__Dataset entries__.
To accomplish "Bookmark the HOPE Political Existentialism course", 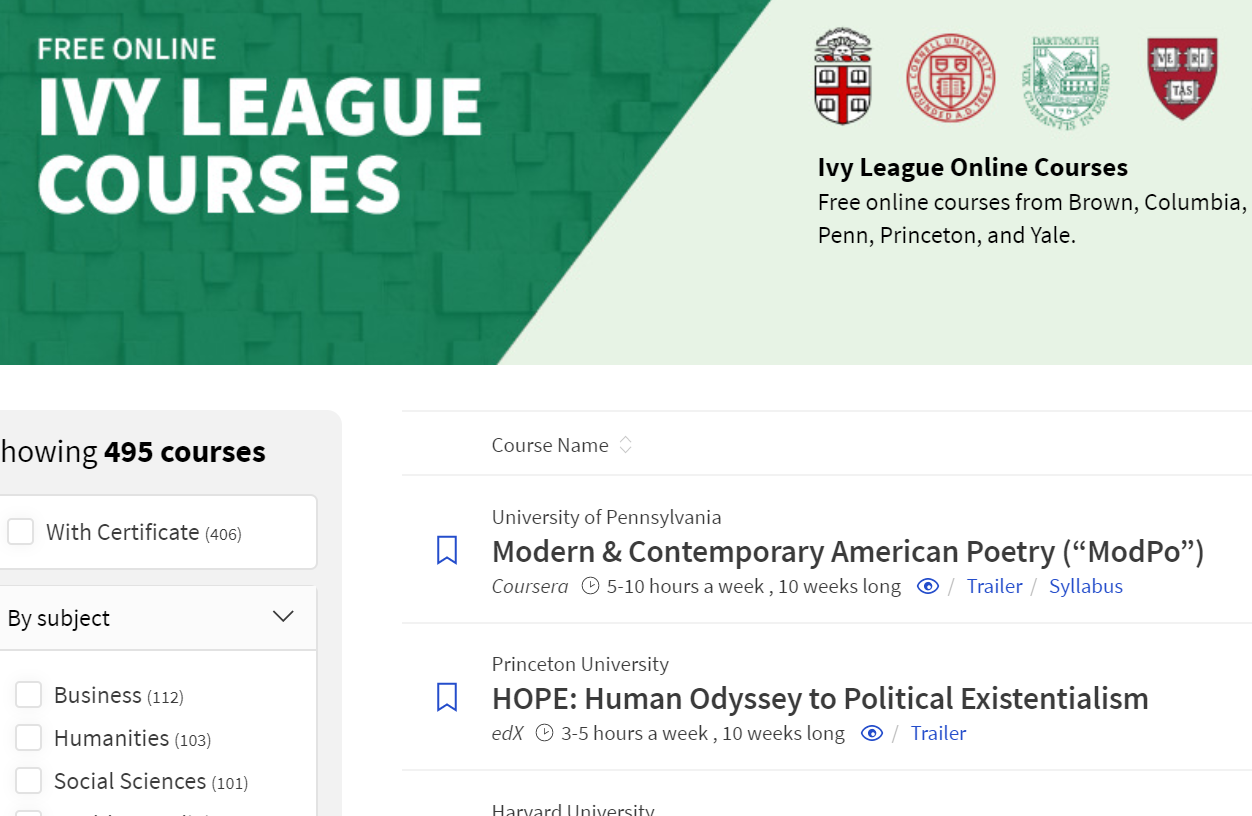I will [447, 697].
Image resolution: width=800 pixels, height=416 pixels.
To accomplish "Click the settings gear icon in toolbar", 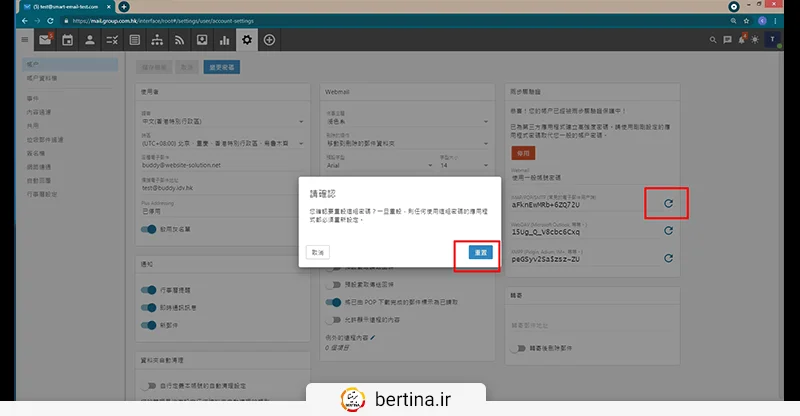I will point(247,40).
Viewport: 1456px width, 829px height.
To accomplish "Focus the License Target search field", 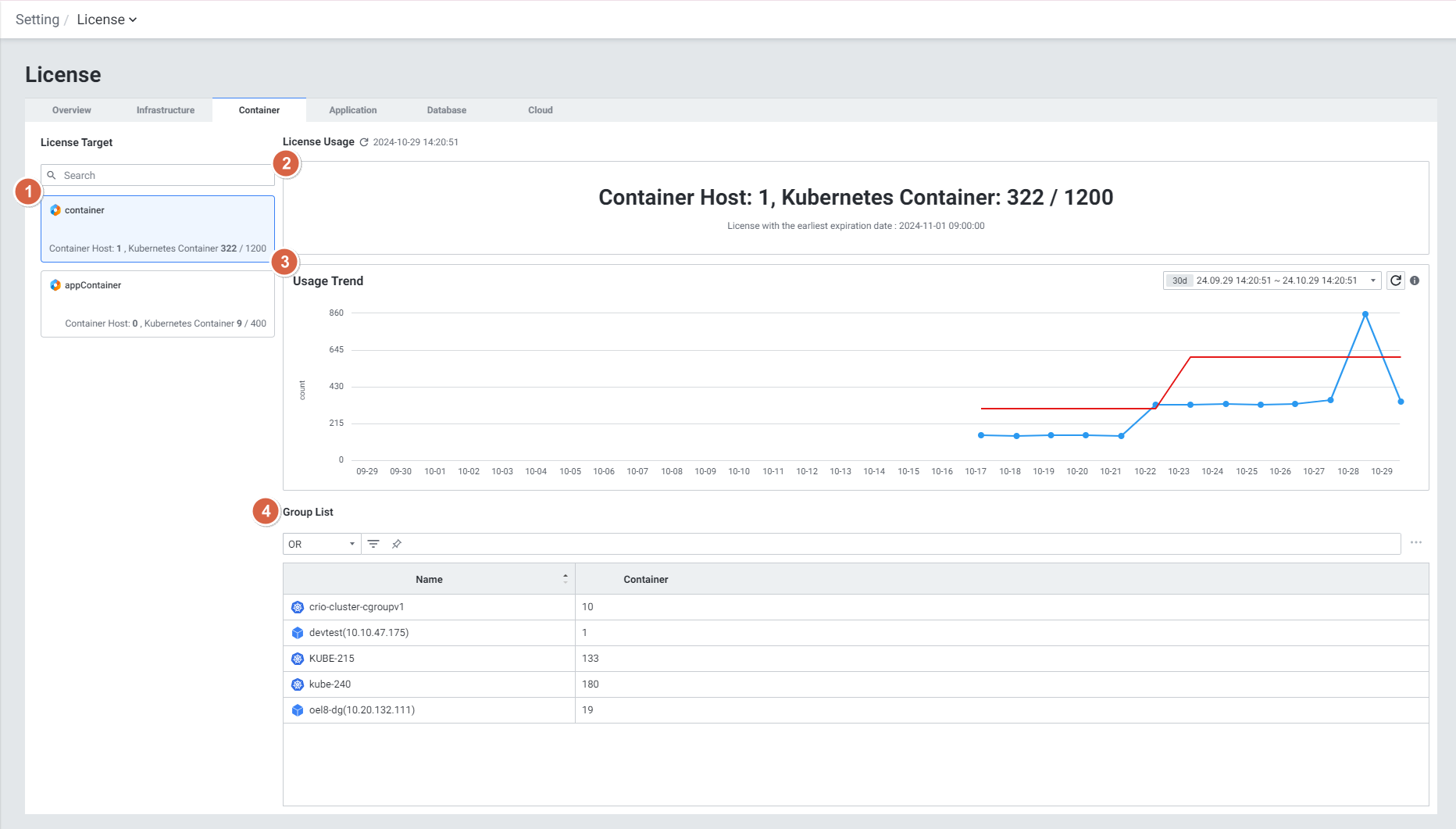I will 164,175.
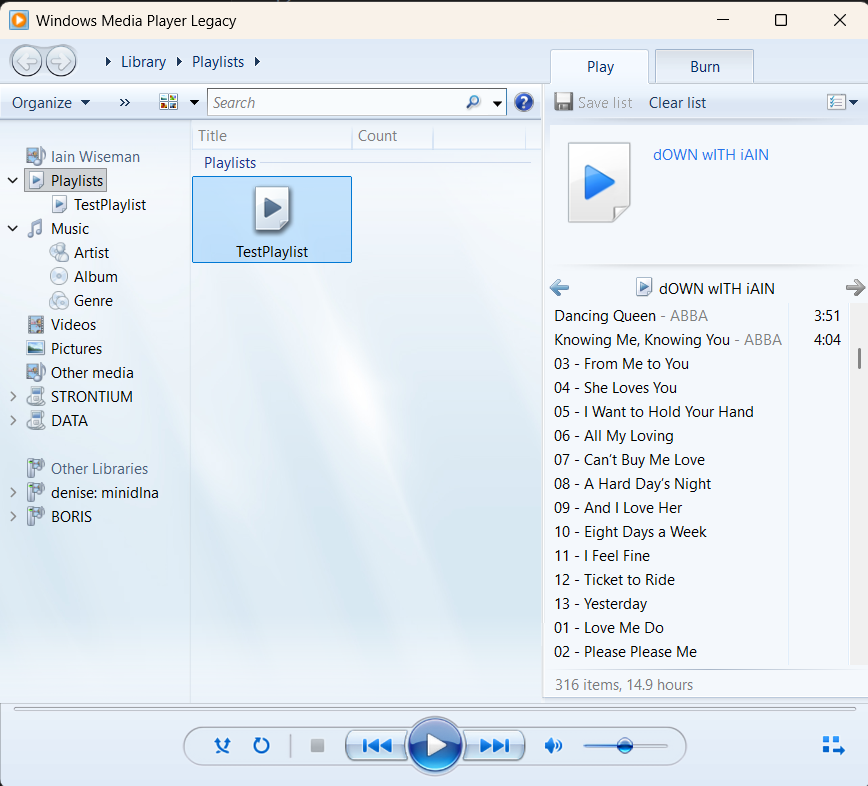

__Work instructions__.
Among the entries above, some lines may hold the string "height". State how many, and give nothing but the number.

__Expected answer__.
2